Семен Егорович любил иногда постоять у раскрытого окна, зачарованный тайгой. Надо пережить, перечувствовать самому, чтобы представить, как величественно красивы осенние ночи северного Приморья.
Мартьянов настолько привык к тайге, что при одной мысли о большом городе ему становилось тоскливо. Там в шуме он сильнее уставал за несколько часов, чем от дневного марша под знойными лучами. Мартьянов днями находился в тайге, беседовал на постах и точках с бойцами, любовался природой, размышлял о жизни, когда был один. Он чаще всего объезжал гарнизон на лошади и трудно сказать, где провел больше времени Мартьянов — в седле или на штабном стуле.
Даже в минуты домашнего отдыха он не мог не думать о своем гарнизоне. Вот и сейчас: подразделения готовились к поверке. От казарм доносились песни красноармейцев.
Ему вспомнилось недавнее посещение гарнизона командармом, разговор с Блюхером о поездке на учебу. «Поседел уже, — с теплотой подумал он о командарме Особой, — а все такой же неугомонный и подвижный». Мартьянову живо представилась самая первая встреча с Блюхером под Волочаевкой. Бойцы его роты, изможденные, полузамерзшие, полуголодные, нетерпеливо ждали приказа о наступлении. Вдруг пронеслась весть: приехал Блюхер. Значит, должно произойти важное событие, начаться долгожданное наступление. Из уст в уста передавались сообщения: «Завтра должна быть взята Волочаевская твердыня», «Блюхер будет командовать сам».
Блюхер действительно обходил роты. Похудевшее лицо его, будто утонувшее в заячьей шапке, с ощетинившимися усиками, запомнилось Мартьянову на всю жизнь. Подошел, коротко спросил: «Как бойцы?» — «Готовы разбить врага любой ценой. Рвутся в бой». — «Берегите людей. Каждый боец у нас на счету». Блюхер ушел. Старый партизан в рваной шубе, с синим лицом, дрожащим голосом сказал: «Мы победим, товарищ командир роты. Мои силы падают, но завтра я пойду в первой цепи». Назавтра, когда раздался сигнал к наступлению, он рванулся вперед, погиб на проволочных заграждениях, но рота вынесла на штыках победу, первой вошла на станцию Волочаевка…

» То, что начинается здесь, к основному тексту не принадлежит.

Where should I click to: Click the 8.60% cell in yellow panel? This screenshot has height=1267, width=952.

Сзади Мартьянова остановилась жена. Она не видела лица мужа, но безошибочно знала, о чем сейчас он сосредоточенно думает. Семен Егорович весь в воспоминаниях. Анна Семеновна украдкой любуется мужем. Взгляд ее останавливается на волосах. Голова мужа кажется ей поседевшей. Так обманчив свет луны, посеребрившей волосы Мартьянова.

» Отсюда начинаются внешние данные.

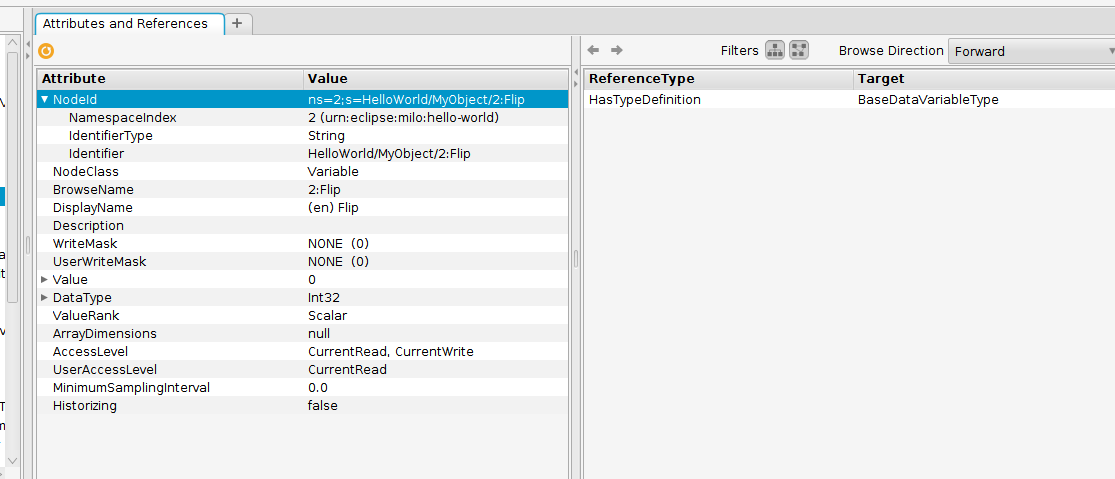Click the ReferenceType column header
The width and height of the screenshot is (1115, 479).
(718, 78)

Ей хочется нежно обнять его, но Анна Семеновна боится нарушить задумчивость мужа. Она тихо говорит:
— Сеня, самовар готов.
— И всегда ты перебьешь мысли на самом интересном месте.
— Чай остынет.
— Подогреем.
— У тебя вечер свободный? — интересуется жена.
— Что ты, Анна! — испуганно говорит Мартьянов. — Завтра же выход в поле, инспекторская поверка не закончилась.
— Отдохни лучше, — мягко просит Анна Семеновна.
— А я вспомнил первую встречу с Блюхером под Волочаевкой. Давно было, а помнится все до мелочей, — как бы освобождаясь от мыслей, тряхнул головой и весело заговорил о другом, о парке в гарнизоне.
— Вот там, — показывая на отлогий скат сопки, — надо будет разбить парк культуры и отдыха. Тогда можно каждый вечер наблюдать отсюда за весельем молодежи. Хорошо, Анна, будет — пусть пляшут, танцуют, лишь бы дела не забывали…
И Семен Егорович долго рассказывал ей, каким будет этот парк.
Жена, слегка прижавшись к мужу, посмотрела на дремлющую сопку, залитую бледно-холодным светом луны.
— А самовар совсем простыл, — заметила она, когда Мартьянов сделал паузу.
— Ну, тогда пойдем чай пить.
Они отошли от окна. И вдруг вечернюю тишину разрезали протяжные гудки. Мартьянов остановился посредине комнаты. Раздался телефонный звонок. Мартьянов подбежал к трубке. Из штаба передали:
— Пожар. Горит лес в секторе огневой точки…
У командира строго рассчитаны движения, заучены приемы. Мартьянов хватает с вешалки портупею, накидывает фуражку на голову и мгновенно исчезает.
Когда Мартьянов появился у казарм, там уже почти никого не было. Старшины отдавали торопливые распоряжения красноармейцам, задержавшимся в ротах.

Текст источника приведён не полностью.